This script cycles through a structures table and decides if a structure has a pka that lies between pH 4.5 and 9. If so, it generates the microspecies and inserts it into another table, as well as the original. It also inserts the pH of the maximum occupation of that microspecies, and which pH range it fell in (pH 4.5 - 9.5 split into different ranges).
This script shows the use of chemJEP and Evaluator for calling chemical terms from Groovy.
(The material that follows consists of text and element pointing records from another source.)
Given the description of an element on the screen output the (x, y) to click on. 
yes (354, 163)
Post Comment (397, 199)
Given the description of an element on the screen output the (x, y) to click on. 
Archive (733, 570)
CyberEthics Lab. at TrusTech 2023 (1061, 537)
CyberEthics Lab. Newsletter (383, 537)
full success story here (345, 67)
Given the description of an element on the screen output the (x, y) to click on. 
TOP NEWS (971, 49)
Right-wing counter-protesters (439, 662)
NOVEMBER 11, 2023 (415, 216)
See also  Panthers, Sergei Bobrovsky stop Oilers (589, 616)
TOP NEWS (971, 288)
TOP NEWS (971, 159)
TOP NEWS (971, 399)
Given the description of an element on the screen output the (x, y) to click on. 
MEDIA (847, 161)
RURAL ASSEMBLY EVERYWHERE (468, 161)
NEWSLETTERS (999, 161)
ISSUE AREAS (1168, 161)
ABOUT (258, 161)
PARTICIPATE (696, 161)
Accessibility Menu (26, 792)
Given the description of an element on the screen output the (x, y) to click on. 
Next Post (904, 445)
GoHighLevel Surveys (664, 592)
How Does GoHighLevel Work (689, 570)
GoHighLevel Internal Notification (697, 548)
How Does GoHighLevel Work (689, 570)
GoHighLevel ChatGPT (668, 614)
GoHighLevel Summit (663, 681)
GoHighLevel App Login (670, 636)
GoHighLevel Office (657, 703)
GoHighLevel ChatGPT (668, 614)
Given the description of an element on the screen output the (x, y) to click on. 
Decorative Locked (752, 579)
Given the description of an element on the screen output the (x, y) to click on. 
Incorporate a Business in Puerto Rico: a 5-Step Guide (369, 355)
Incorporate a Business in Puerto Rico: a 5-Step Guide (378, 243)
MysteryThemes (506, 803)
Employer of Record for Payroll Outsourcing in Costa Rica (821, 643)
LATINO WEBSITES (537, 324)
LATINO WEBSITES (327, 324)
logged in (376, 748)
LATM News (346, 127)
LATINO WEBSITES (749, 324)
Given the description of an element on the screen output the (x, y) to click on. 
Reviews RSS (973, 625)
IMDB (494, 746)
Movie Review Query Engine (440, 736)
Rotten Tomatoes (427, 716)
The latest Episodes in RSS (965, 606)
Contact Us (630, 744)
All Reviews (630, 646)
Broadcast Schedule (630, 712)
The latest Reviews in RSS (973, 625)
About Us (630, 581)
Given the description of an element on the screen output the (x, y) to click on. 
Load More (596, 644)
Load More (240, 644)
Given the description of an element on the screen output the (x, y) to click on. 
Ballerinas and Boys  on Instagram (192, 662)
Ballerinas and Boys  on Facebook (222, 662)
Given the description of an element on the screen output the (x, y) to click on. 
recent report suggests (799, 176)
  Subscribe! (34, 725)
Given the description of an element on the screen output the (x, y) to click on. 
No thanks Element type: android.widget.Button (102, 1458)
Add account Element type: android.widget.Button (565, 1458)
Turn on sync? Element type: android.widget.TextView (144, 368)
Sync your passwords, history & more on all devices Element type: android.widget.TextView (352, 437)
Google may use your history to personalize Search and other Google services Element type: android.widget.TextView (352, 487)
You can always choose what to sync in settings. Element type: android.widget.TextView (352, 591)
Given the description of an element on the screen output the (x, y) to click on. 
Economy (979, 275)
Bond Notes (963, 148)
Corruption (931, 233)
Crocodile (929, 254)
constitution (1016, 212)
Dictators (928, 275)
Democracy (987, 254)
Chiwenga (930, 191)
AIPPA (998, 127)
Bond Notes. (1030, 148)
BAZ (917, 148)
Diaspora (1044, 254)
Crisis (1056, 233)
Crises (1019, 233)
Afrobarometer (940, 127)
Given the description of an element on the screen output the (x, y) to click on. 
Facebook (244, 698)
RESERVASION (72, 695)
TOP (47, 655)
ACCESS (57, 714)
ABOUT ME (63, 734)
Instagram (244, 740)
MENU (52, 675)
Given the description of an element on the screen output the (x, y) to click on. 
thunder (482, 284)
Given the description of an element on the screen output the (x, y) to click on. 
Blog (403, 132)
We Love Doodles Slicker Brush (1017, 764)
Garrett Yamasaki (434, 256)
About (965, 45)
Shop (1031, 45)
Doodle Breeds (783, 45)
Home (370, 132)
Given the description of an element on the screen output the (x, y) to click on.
/* Microspecies Populating Script
*
* Usage: This script needs two tables connected via a one to many relationship, with the microspecies table as the child.
*
* @author Erin Bolstad (ebolstad@chemaxon.com)
* Dec 2011
*/
import com.im.commons.progress.*
import com.im.df.api.chem.MarvinStructure
import chemaxon.jep.Evaluator
import chemaxon.jep.context.MolContext
import chemaxon.formats.MolExporter
def ety = dataTree.rootVertex.entity
def rs = ety.schema.dataProvider.getDefaultResultSet(dataTree, false, DFEnvironmentRO.DEV_NULL)
def parentVS = rs.getVertexState(dataTree.rootVertex)
def molIDs = parentVS.getIds()
def molFld = ety.fields.items.find { it.name == "Structure" }
def protoEdge = dataTree.rootVertex.edges.find { it.destination.entity.name == 'Microspecies' }
def protoEntity = protoEdge.destination.entity
def protoEdp = protoEntity.schema.dataProvider.getEntityDataProvider(protoEntity)
def protoIdFld = protoEntity.fields.items.find { it.name == 'ID' }
def protoHiFld = protoEntity.fields.items.find { it.name == 'PH_HI' }
def protoMidFld = protoEntity.fields.items.find { it.name == 'PH_MID' }
def protoLoFld = protoEntity.fields.items.find { it.name == 'PH_LO' }
def protoMaxOcFld = protoEntity.fields.items.find { it.name == 'PH_MAX_OCCUPANCY' }
def protoStFld = protoEntity.fields.items.find { it.name == 'Structure' }
def protoRefFld = protoEntity.fields.items.find { it.name == 'PH_REF' }
def lock = protoEdp.lockable.withLock('inserting data'){ envRW ->
i=0
molIDs.each { id ->
//Fetch in the molecule from the structures table
def molData = parentVS.getData([id], DFEnvironmentRO.DEV_NULL)
getMol = molData[id][molFld.id]
nativeMol = getMol.getNative()
def nativeStr = MolExporter.exportToFormat(nativeMol, "smiles")
def pkaArray = []
// Calculate the first acidic pKa
Evaluator evaluator = new Evaluator()
chemJEP = evaluator.compile("pKa('acidic','1')", MolContext.class)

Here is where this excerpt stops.